Hasta aquí lo fácil. Luego, hay que hacerse entender. “Dar clase es conseguir que 30 aprendices hagan a la vez, con coordinación, acciones complejas como formar pareja o grupo; asumir un rol particular; negociar con los compañeros; leer y resolver un ejercicio; anotar en un cuaderno algunos datos, decir o callar otros, deducir los que faltan… No es sencillo. Para nada”, reconoce Cassany.  

Hay que diseñar las instrucciones, distinguiendo la consigna de las condiciones. Hay que dar la instrucción de forma asequible.
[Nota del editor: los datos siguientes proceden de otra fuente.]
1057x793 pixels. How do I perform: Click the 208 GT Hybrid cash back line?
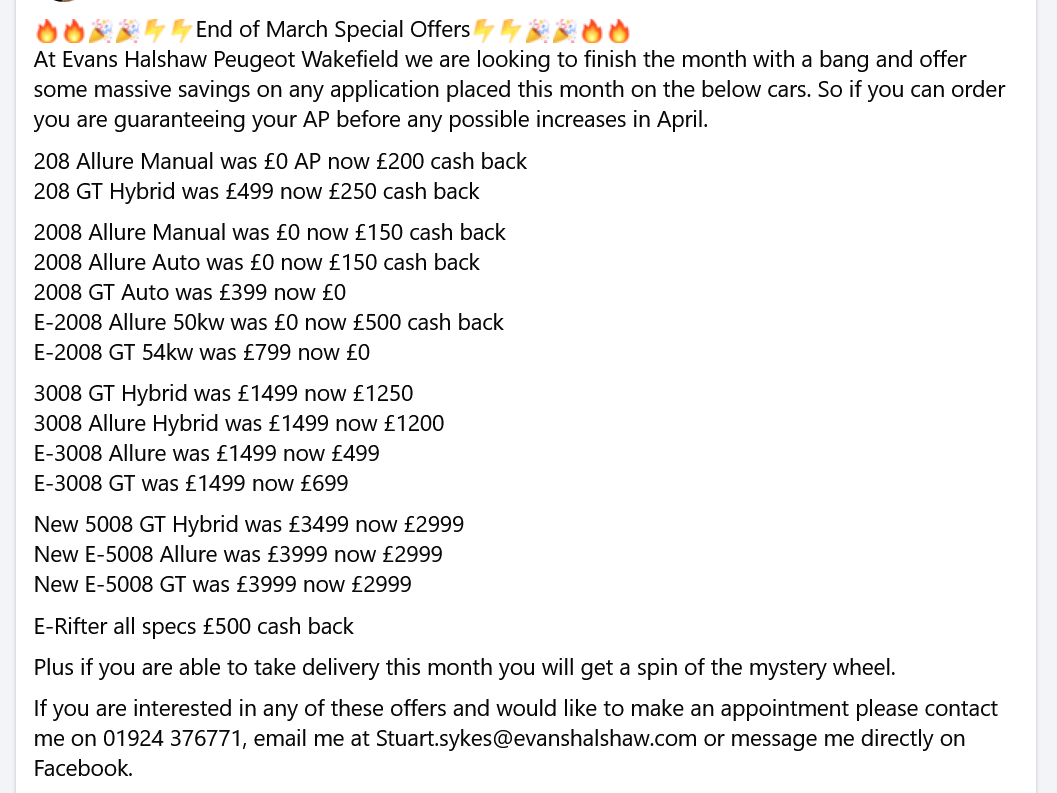click(256, 191)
Hay que lograr que los aprendices se autorregulen. Hay que usar la palabra y también el lenguaje no verbal. Hay que dominar el espacio, combinar el tacto y la mirada. Dejar que el gesto diga y responderlo. Ya después se podrá enriquecer la experiencia y potenciar el aprendizaje con el uso de las tecnologías digitales… y a pesar del furor que ha desatado la inteligencia artificial generativa es importante decir que aún “hacen falta recursos tecnológicos, algoritmos analizadores y programas para visualizar datos de manera comprensiva. Todavía hay mucho camino por recorrer”. 

Exacto. Dar clase es ayudar a otros a comprender el mundo y a hacerse cargo de su libertad. “Quien no sabe leer difícilmente podrá vivir en plenitud en el actual universo letrado”, dice el autor de La cocina de la escritura y Afilar el lapicero. Y no es poca cosa lo que dice si pensamos que se han incrementado los años de escolaridad y se mantienen altos índices de analfabetismo. Dar clase es ceder la palabra y dejar hablar. Dialogar, conversar, platicar para aprender. Sin embargo, “no es fácil hacer hablar al alumnado, que quizá proceda de una cultura de silencio y clase magistral. La vergüenza, el miedo, el temor al ridículo o la falta de experiencia provocan que muchos digan claramente: ‘no me gusta hablar en clase’”. También hay que invitar a escribir para aprender, cosa nada fácil: “según los especialistas redactar un escrito de dos páginas (coherente, cohesionado, adecuado) es tan complejo como llevar la contabilidad de una tienda, coreografiar un baile o diseñar una casa”. Vale. Dar clase también es evaluar con justicia y llevarse bien con todos. 

El libro se lee rápido y se disfruta. Recuerda, más allá de la complejidad de la Educación, que estudiantes y profesores, mujeres y hombres de nuestro tiempo, debemos estar a la altura de los retos que se nos presentan sin ofrecer respuestas simples a problemas múltiples aristas, siendo fieles a la historia, por un lado, y cultivando una mirada prospectiva, por otro, sin separar la escuela de la vida cotidiana. Una tarea de tal magnitud requiere, sin duda, talento, experiencia y formación. Pero, sobre todo, participación.